Retrieve each line that contains the word "link" from the entries below.

(Data entries)
☆ ☆ ☆ ☆ ☆
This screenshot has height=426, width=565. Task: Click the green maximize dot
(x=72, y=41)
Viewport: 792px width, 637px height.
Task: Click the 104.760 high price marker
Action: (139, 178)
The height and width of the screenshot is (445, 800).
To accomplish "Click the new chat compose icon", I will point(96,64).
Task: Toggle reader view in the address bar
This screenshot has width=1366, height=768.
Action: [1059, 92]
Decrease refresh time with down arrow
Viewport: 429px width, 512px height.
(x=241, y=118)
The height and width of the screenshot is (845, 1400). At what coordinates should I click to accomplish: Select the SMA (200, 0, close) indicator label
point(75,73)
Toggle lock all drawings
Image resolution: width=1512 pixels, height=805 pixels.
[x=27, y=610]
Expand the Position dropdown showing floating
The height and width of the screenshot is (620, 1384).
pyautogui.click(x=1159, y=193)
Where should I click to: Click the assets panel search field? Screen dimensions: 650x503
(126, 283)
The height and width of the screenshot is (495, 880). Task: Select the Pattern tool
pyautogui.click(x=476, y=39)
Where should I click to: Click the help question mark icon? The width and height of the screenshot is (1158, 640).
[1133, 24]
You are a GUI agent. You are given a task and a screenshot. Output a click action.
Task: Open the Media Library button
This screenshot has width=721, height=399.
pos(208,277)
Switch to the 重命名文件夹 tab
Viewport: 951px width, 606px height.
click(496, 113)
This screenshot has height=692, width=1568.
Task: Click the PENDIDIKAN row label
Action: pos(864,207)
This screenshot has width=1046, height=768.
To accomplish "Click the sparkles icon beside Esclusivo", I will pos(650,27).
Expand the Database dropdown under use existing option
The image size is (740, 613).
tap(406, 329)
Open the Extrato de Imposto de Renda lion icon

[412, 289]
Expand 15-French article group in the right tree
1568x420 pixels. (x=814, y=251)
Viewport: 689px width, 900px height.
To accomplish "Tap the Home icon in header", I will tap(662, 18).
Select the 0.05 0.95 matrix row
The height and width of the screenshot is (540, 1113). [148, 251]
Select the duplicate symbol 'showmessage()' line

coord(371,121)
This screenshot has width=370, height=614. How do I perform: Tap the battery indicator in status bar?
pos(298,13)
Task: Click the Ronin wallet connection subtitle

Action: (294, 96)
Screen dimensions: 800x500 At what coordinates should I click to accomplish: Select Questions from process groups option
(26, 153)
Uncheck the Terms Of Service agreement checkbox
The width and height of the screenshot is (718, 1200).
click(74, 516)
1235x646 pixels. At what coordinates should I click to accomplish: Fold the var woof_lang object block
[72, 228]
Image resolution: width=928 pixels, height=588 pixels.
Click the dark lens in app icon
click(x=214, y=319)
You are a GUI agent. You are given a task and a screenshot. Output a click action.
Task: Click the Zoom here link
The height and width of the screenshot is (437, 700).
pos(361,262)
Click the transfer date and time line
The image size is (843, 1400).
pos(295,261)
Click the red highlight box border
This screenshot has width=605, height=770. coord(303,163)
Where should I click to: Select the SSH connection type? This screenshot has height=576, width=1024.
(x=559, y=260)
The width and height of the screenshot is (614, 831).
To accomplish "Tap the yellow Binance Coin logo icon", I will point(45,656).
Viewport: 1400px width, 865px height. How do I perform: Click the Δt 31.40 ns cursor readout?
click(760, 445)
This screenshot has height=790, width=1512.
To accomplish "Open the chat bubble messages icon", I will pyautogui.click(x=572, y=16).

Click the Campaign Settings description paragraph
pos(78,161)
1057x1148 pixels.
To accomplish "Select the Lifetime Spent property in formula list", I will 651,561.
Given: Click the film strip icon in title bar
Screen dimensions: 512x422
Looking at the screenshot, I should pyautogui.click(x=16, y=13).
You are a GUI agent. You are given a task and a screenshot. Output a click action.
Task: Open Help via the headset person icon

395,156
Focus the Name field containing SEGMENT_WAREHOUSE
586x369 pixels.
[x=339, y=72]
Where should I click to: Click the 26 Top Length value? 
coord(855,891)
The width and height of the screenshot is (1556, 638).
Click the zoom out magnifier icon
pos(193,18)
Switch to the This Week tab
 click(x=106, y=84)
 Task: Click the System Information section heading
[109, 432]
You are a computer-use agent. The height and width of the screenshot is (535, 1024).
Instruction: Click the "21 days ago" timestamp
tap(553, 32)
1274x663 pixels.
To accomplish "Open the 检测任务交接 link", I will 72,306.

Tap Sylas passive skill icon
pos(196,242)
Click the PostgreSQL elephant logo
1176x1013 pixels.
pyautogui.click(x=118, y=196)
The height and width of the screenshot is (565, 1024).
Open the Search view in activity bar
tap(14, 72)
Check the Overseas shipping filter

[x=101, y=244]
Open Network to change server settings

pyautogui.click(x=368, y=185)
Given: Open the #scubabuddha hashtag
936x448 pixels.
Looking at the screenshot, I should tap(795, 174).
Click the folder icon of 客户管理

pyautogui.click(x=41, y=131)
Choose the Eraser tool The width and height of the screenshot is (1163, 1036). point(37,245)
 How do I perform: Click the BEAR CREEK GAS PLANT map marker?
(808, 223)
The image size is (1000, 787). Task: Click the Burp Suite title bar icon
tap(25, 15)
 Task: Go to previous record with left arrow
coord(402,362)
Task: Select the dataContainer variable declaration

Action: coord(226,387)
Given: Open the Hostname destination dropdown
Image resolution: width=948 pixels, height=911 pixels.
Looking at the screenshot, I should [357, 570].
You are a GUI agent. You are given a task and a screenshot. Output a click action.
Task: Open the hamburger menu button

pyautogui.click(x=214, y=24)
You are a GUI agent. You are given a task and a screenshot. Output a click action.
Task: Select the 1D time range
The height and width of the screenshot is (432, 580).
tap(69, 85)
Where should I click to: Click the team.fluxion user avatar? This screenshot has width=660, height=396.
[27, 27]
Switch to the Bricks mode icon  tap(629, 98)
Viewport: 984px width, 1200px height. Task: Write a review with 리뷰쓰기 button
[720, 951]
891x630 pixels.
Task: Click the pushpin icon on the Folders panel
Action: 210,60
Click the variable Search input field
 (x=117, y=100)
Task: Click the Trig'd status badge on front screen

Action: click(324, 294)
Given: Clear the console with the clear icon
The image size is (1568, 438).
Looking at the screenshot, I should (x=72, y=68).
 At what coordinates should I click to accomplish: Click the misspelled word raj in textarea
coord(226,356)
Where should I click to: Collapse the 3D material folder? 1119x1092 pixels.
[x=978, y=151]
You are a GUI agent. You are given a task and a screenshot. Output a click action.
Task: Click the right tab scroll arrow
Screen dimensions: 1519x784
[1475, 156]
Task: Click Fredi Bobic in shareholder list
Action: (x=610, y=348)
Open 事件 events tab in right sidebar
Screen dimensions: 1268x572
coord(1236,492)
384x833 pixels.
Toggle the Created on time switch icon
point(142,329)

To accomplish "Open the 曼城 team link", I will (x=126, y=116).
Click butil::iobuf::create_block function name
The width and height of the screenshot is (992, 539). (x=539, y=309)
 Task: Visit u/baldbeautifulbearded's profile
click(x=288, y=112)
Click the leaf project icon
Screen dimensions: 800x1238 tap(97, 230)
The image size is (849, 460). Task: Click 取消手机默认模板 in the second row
☆ ☆ ☆ ☆ ☆
WRITTEN SOLUTION.
Task: Click the Zoom here link
To accomplish "Open the 检测任务交接 link", I will 72,306.
To accomplish "Open the 曼城 team link", I will (x=126, y=116).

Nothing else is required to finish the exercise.